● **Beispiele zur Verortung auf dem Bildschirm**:

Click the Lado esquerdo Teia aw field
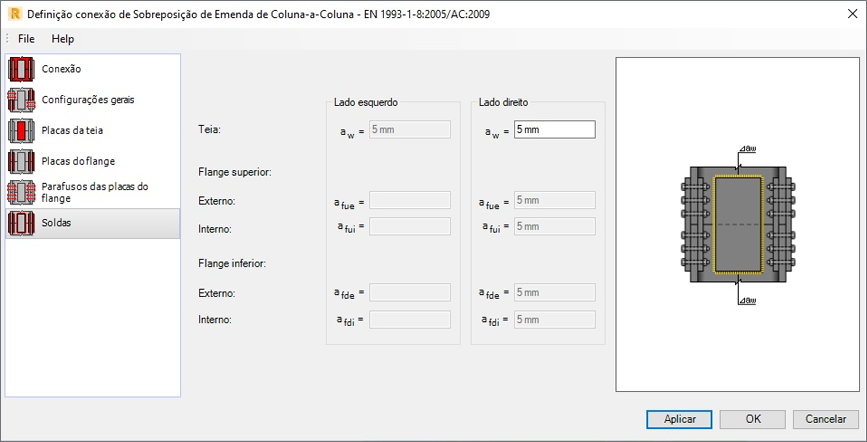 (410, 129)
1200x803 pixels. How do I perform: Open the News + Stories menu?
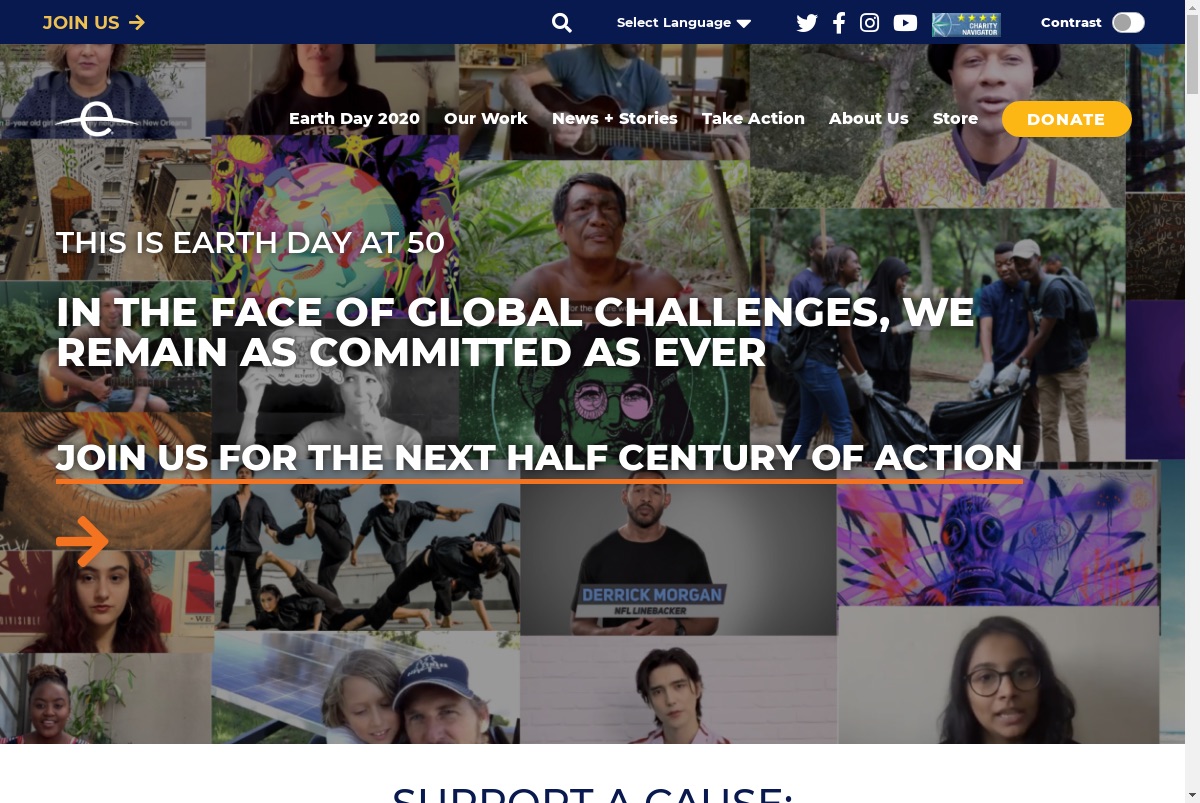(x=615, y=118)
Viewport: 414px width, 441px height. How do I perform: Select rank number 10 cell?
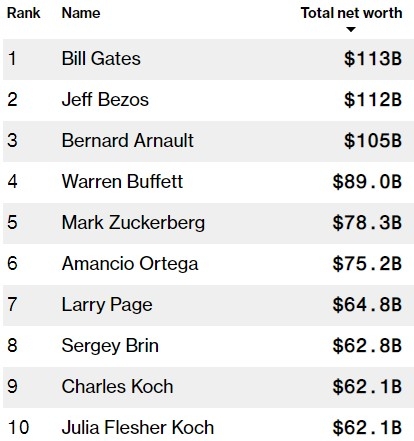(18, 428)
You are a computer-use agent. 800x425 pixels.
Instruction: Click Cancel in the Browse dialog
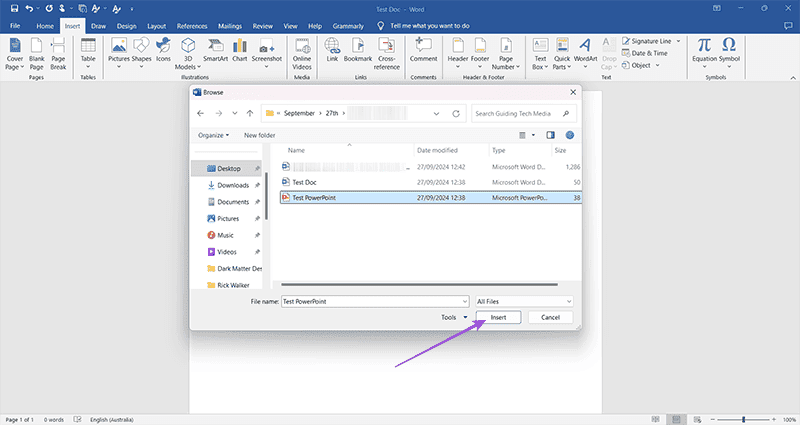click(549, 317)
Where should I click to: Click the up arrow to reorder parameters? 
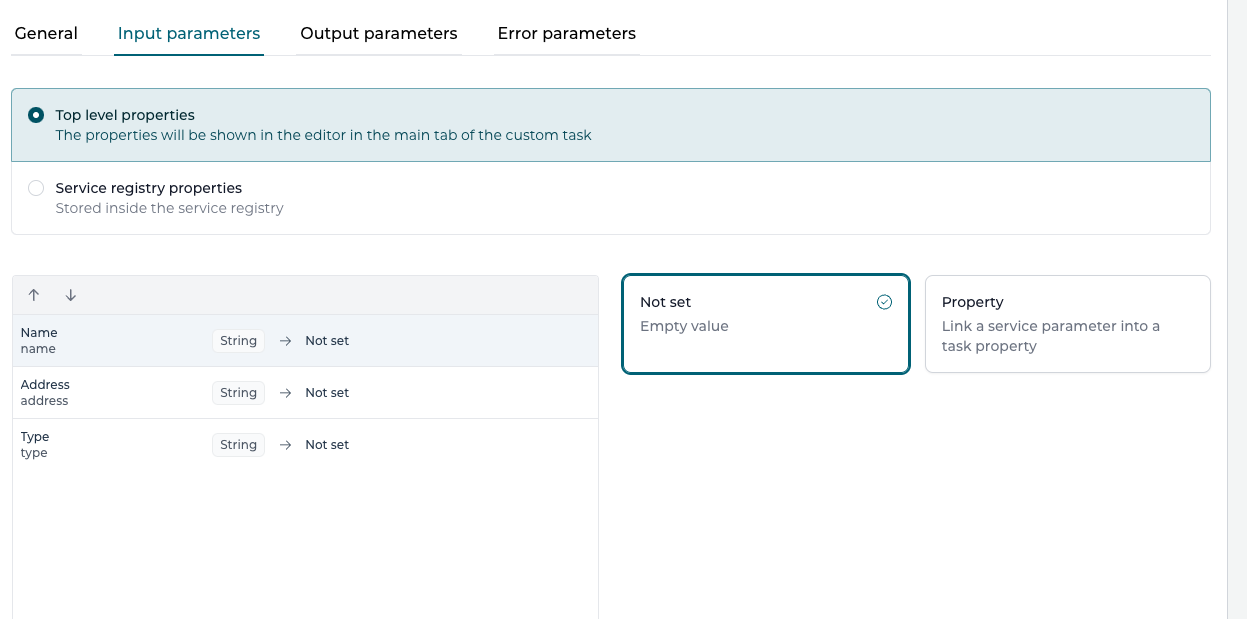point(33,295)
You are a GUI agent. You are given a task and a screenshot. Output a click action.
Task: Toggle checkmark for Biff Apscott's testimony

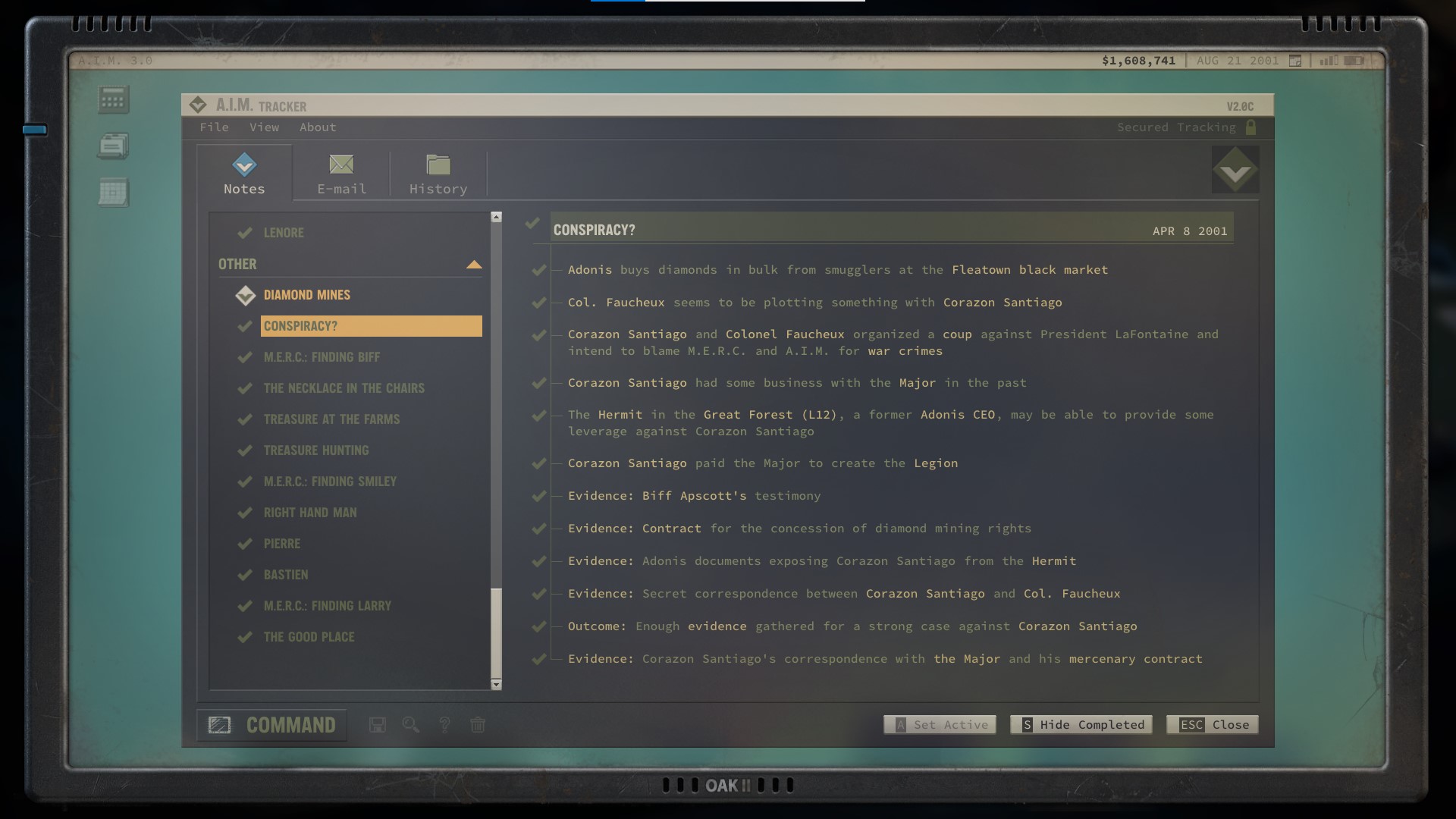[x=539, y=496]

● **Ziel der Aufgabe**: Gib die Zeilen der Daten von der Zeile mit „You are a computer-use agent. 800x425 pixels.“ bis zum Ende der Daten wörtlich wieder. Lass die Bilder dabei weg.

● **Erwartete Antwort**:
You are a computer-use agent. 800x425 pixels.
Instruction: Click Cancel in the Browse dialog
click(549, 317)
Where should I click to: Click the up arrow to reorder parameters? 
point(33,295)
You are a GUI agent. You are given a task and a screenshot. Output a click action.
Task: Toggle checkmark for Biff Apscott's testimony

[x=539, y=496]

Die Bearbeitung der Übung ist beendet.